レントゲンについて
2024.03.23
歯科医院へ受診した際にレントゲン写真の撮影を経験されたことはありますか?
中には痛みはないのになぜレントゲン撮影をするのだろう?と疑問に思われた方もいらっしゃるかもしれません。そしてレントゲンはエックス線という放射線を使って撮影するため、健康への影響が気になる方もいらっしゃるかもしれません。しかしレントゲン撮影をすることは歯科の治療で診査・診断を行う上でとても大切な判断材料となります。
今回は歯科治療でレントゲン撮影を行う理由や安全性についてご説明していきます。
◎ パノラマ撮影
上下の歯全体が撮影されます。主に顎骨内部の病気の有無や虫歯、歯周病の全体的な診断、親知らずや歯の生え変わり、顎関節の状態なども確認していきます。
◎ デンタルエックス線撮影
3~4歯の部分的な撮影を行ないます。
パノラマ撮影より、より細かい情報が得られ、肉眼で見ただけでは虫歯なのか確認することが難しい隠れた虫歯の発見や、歯を支えている歯槽骨の状態、治療過程の確認を行うことができます。
◎ CT撮影
口腔周囲の状況を三次元の立体画像で確認できます。
レントゲンでは見えなかった顎の骨の状態や神経・歯の根管の状態も確認できます。こちらはインプラント治療や親知らずの抜歯、根管治療など精密な検査が必要な際に用いられます。
レントゲンの安全性は?
一般的にレントゲンはエックス線と呼ばれる放射線の1種を使って撮影します。放射線による被曝を心配される方も実際にいらっしゃいます。しかし放射線は大気中や大地など自然界にも存在し日常的に浴びています。
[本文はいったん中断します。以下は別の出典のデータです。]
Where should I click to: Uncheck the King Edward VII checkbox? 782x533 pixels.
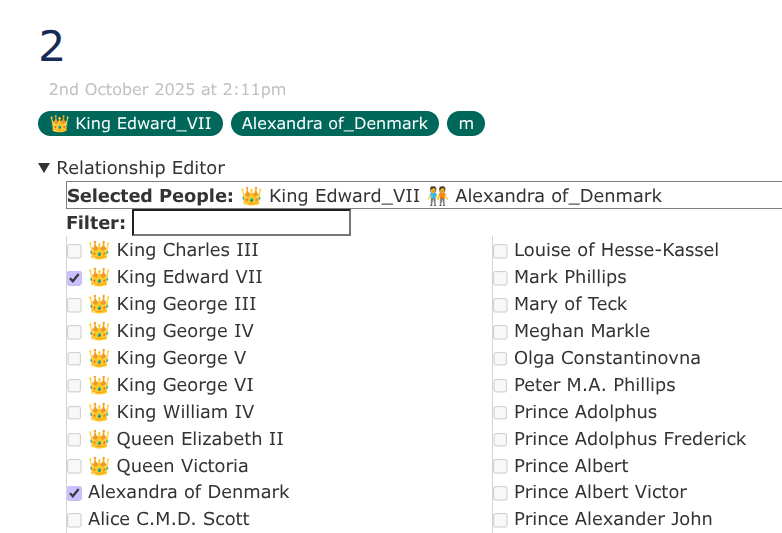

人が一年間で浴びる放射線量は世界平均で約2.4ミリシーベルトと言われております。
妊婦さんが出産までに浴びていいと言われる放射線量は10ミリシーベルトです。それに対して歯科で撮影するレントゲンは歯科パノラマ撮影1回で0.03ミリシーベルト。デンタルエックス線撮影1枚0.01ミリシーベルト。歯科用CTでは1回0.1ミリシーベルトになります。
下の図で表されるように、パノラマ撮影を10回受けると胃のレントゲン検査1回分の放射線量とほぼ同じということになります。またデンタルエックス線撮影を20回撮影すると飛行機で東京⇔ニューヨーク間を1往復するのと同等の放射線量となります。そして撮影時は放射線から体を守るために防護用の鉛入りのエプロンを着用していただいているため被曝量はごく小さなものと考えていいと思います。
したがって歯科医院で行われるレントゲン撮影は安全性の高いものと考えて良いでしょう。
なお撮影時、装飾品をつけたまま撮影するとレントゲンに写りこんでしまいますので、正しい診査・診断を行うためにピアス・イヤリング・ネックレス・ヘアピン・飾りのついたゴム・入れ歯は外す必要があります
レントゲンを定期的に撮影しておくことで以前のご自身のお口の中の状態と比較することができ、目視では気づかなかった虫歯や歯周病の進行や小さな変化または新たに治療が必要な箇所を発見することができます。結果として早期発見・早期治療につながるため治療期間や回数など治療に関するストレスも軽減するかと思います。近年は定期検診の重要性が広まりつつありますが、一緒にレントゲン撮影も行うとよいでしょう。